TAREFA 1: Indique todas as línguas mencionadas no excerto sobre a comunidade de Jerusalém.
TAREFA 2: Por favor, diga que problema de ordem material originou a questão, segundo o excerto sobre a comunidade de Jerusalém.

──────── EXCERTO SELECIONADO

Porém, Jesus não é só o modelo do caminho, mas oferece, como dom, a força, para que o homem percorra o caminho. É o Espírito do Senhor ressuscitado quem renova e transforma o homem, levando-o, cada dia, a tornar-se Homem Novo, na obediência a Deus e no amor aos irmãos. Desta realidade, nasce a comunidade de Homens Novos, a família de Deus, a Igreja.

***

A primeira leitura (At 6,1-7) pertence à secção que apresenta o testemunho da Igreja de Jerusalém, onde aparecem, pela primeira vez os helenistas, que terão papel fundamental na ulterior expansão do cristianismo.

Há clima de tensão entre os hebreus e os helenistas, na comunidade cristã de Jerusalém. Estes hebreus são cristãos de origem judaica, originários da Palestina, que falam o aramaico, que leem a Escritura em hebraico e que teriam sido convertidos pela pregação de Jesus e dos apóstolos, o que os apega às tradições judaicas e os leva a ter apreço pela Lei e pelas interpretações dos rabis. Os helenistas, por sua vez, são cristãos de origem judaica, mas provindos da diáspora israelita, ou seja, das comunidades judaicas espalhadas por todo o império romano e, até, por fora dele. Falam o Grego e leem as Escrituras em Grego. Residem em Jerusalém temporariamente. O contacto com outras realidades culturais torna-os tolerantes e abertos à novidade.

Com dois grupos tão diversos cultural, religioso e socialmente a integrar a mesma comunidade, era natural que viessem a surgir conflitos. Também os apóstolos tinham de ser confrontados com o desafio à sua paciência, tal como Jesus fora confrontado por eles.

O que provoca a questão evocada no texto em causa é um problema de ordem material: na distribuição alimentar aos membros necessitados da comunidade, as viúvas helenistas sentiam-se prejudicadas. O facto suscitou queixas e os líderes da comunidade intervieram.

────────────────
──────── DADOS FORNECIDOS

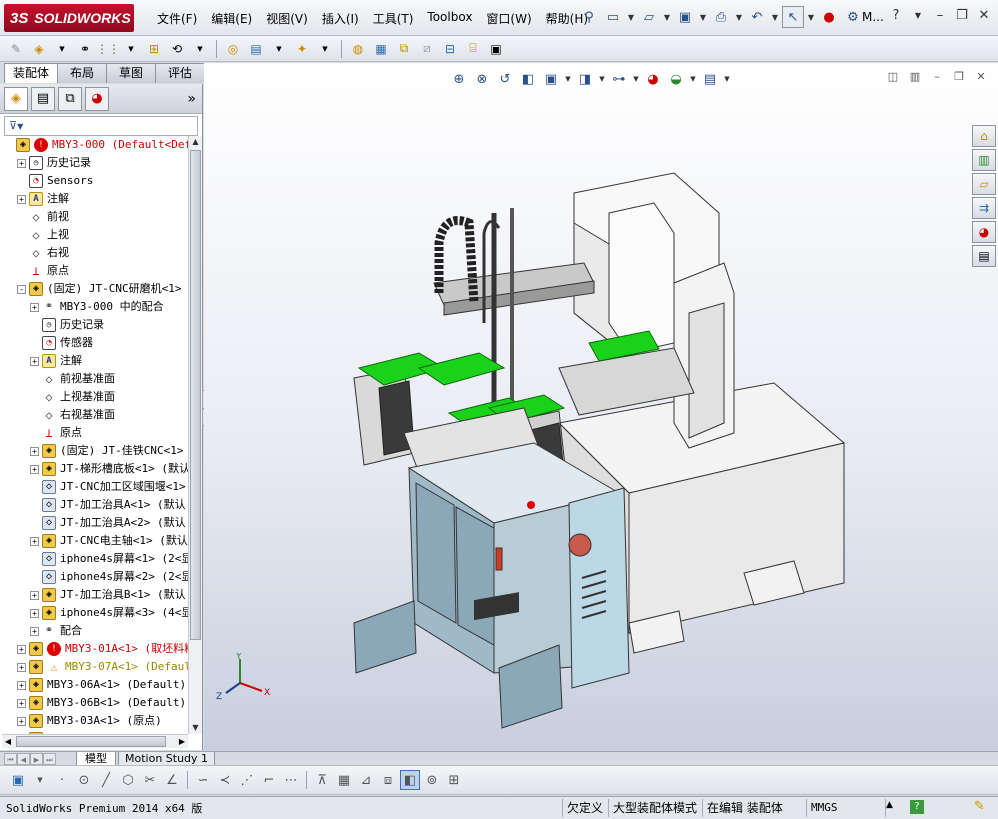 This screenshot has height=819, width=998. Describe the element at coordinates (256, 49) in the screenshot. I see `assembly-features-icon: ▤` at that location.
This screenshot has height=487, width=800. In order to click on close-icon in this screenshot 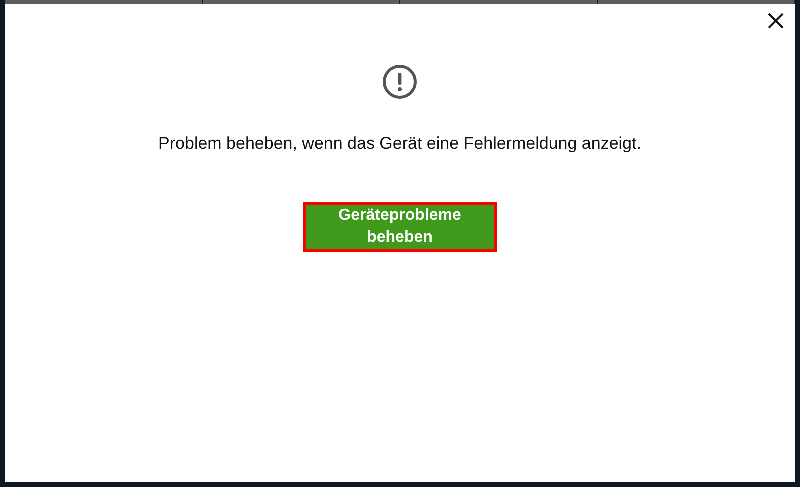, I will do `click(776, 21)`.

────────────────
──────── DADOS FORNECIDOS

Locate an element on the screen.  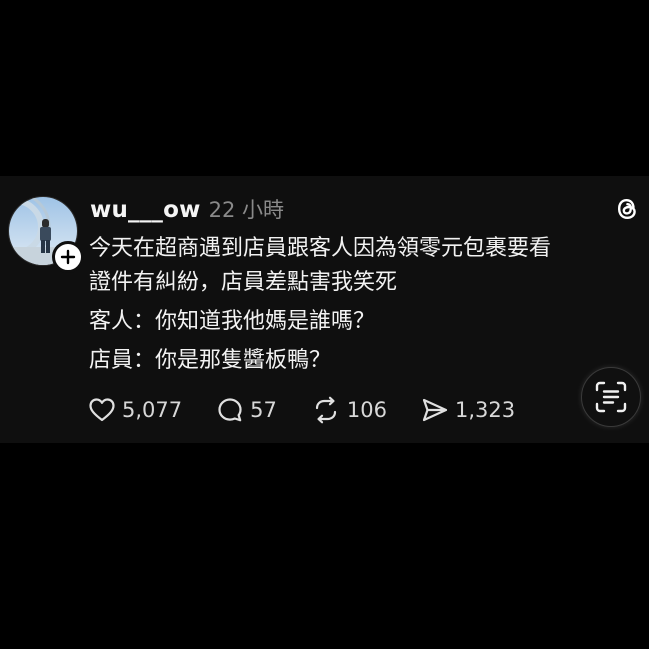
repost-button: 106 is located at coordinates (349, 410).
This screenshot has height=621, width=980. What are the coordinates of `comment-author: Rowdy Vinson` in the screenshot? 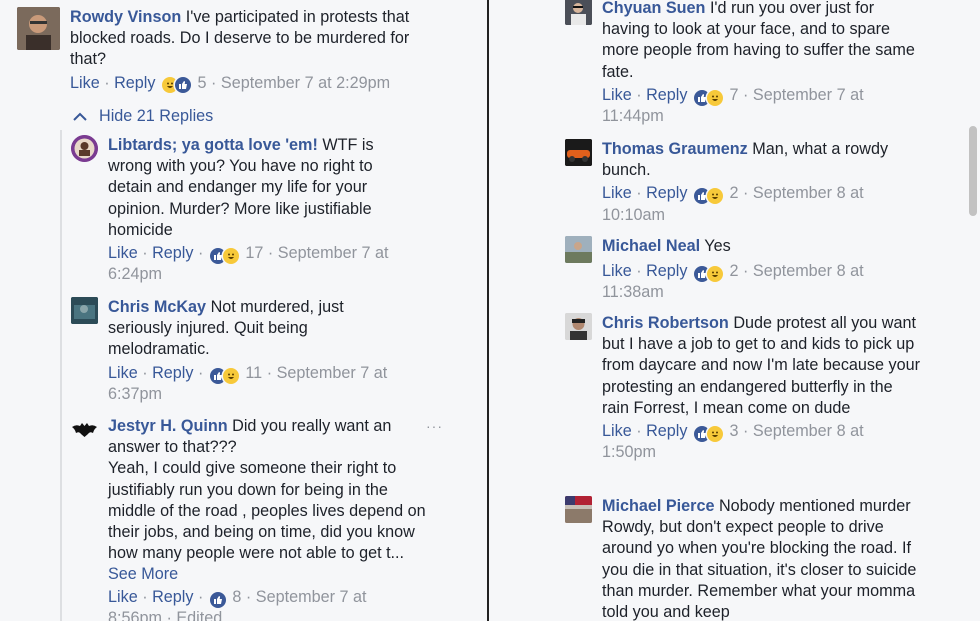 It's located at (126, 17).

────────────────
──────── DADOS FORNECIDOS

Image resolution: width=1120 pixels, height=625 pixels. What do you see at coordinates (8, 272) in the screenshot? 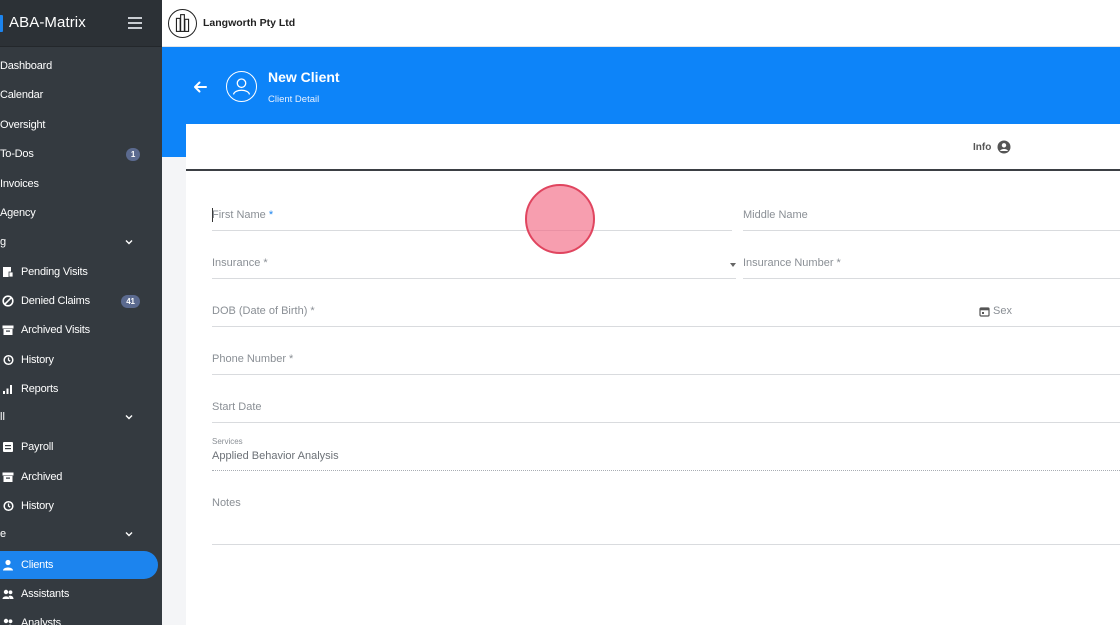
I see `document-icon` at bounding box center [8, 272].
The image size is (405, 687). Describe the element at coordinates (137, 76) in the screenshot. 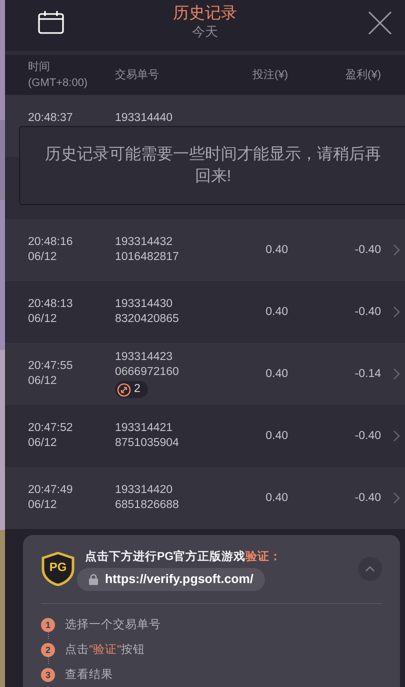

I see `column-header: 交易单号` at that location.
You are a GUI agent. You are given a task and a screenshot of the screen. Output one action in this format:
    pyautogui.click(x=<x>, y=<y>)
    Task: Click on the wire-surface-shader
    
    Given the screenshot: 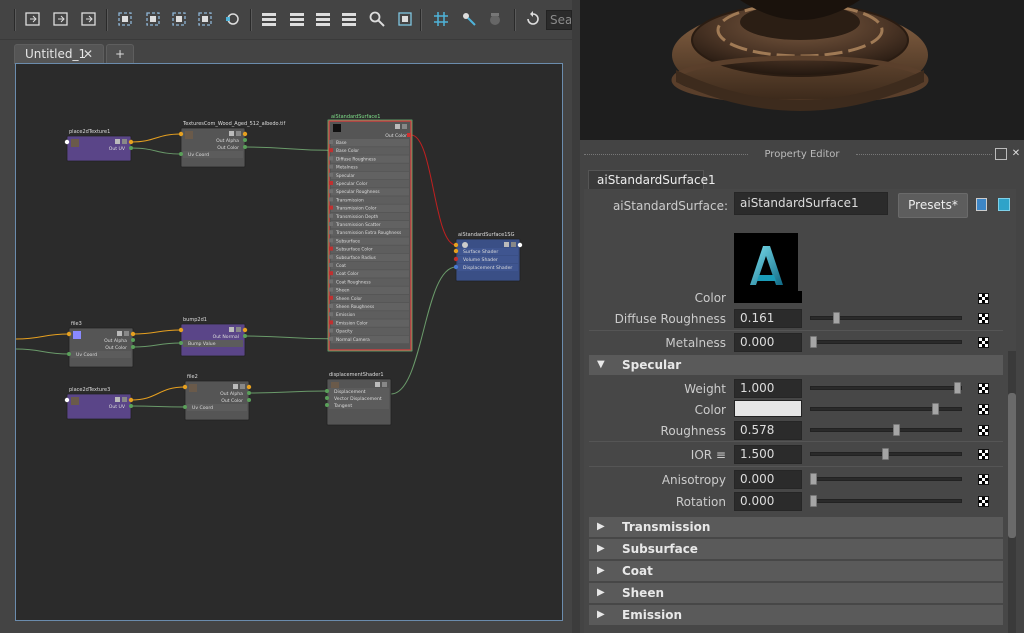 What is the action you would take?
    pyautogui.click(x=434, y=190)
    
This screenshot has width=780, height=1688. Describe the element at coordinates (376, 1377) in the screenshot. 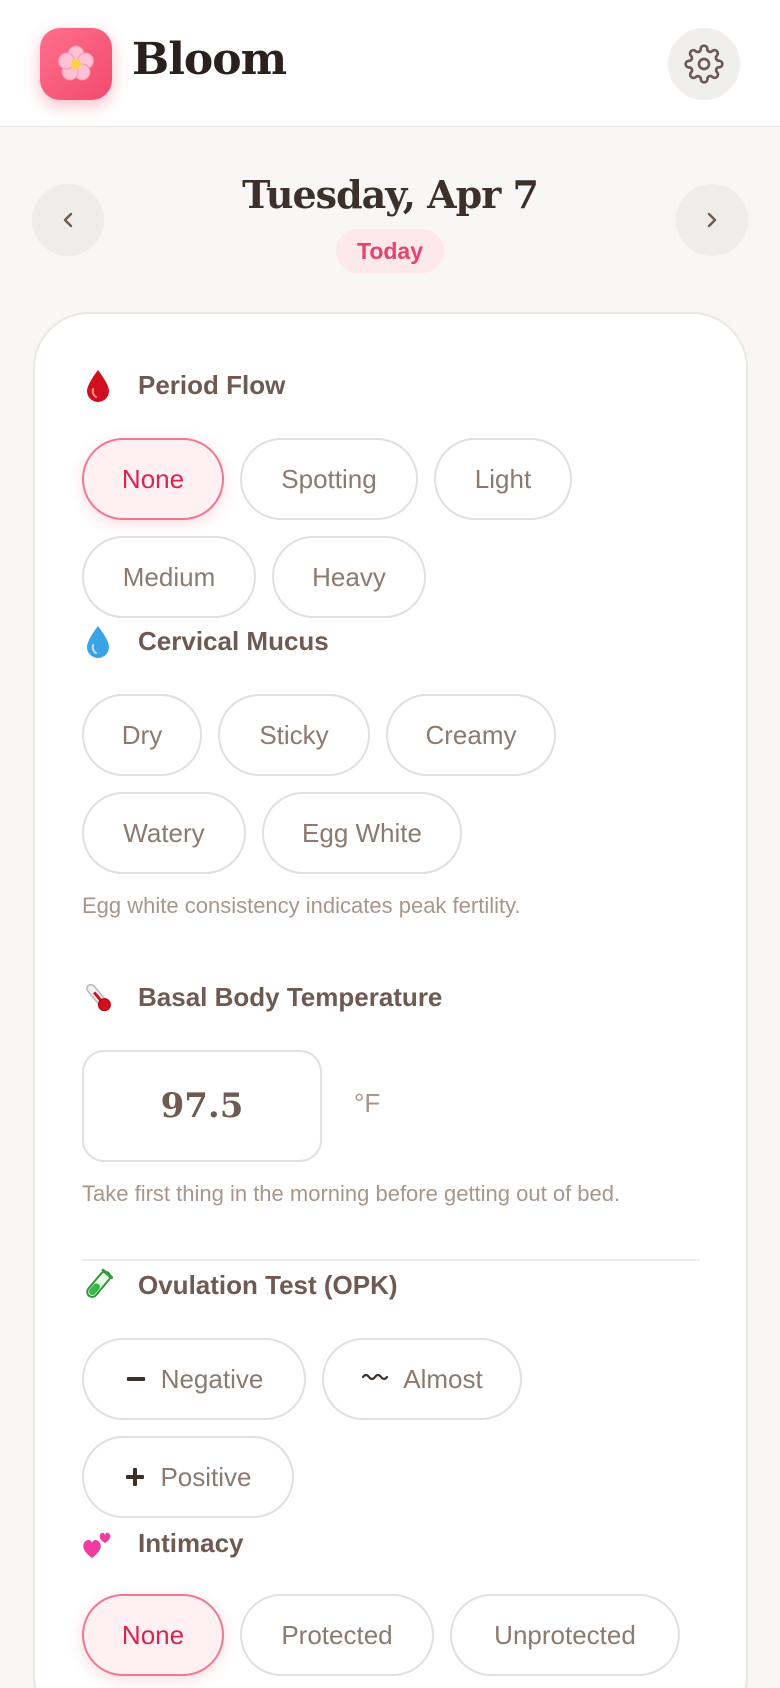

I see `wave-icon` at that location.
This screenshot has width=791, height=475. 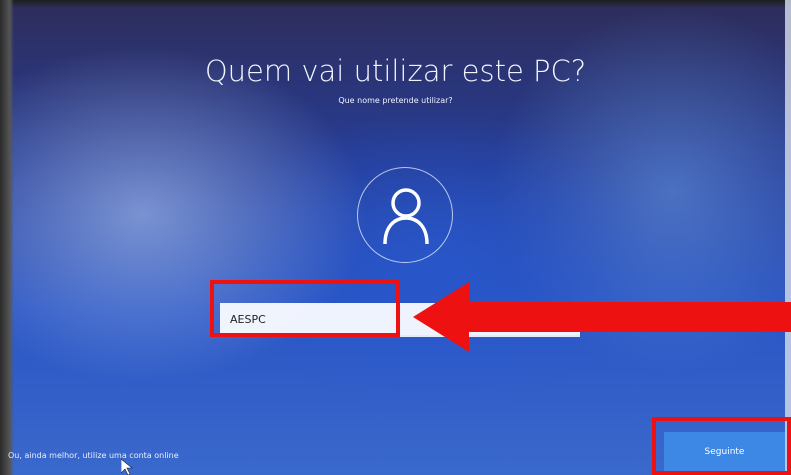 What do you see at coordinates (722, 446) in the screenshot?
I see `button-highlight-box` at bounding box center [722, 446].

────────────────

RESPOSTA 1: Aramaico, hebraico e grego.

RESPOSTA 2: Na distribuição alimentar aos membros necessitados da comunidade, as viúvas helenistas sentiam-se prejudicadas.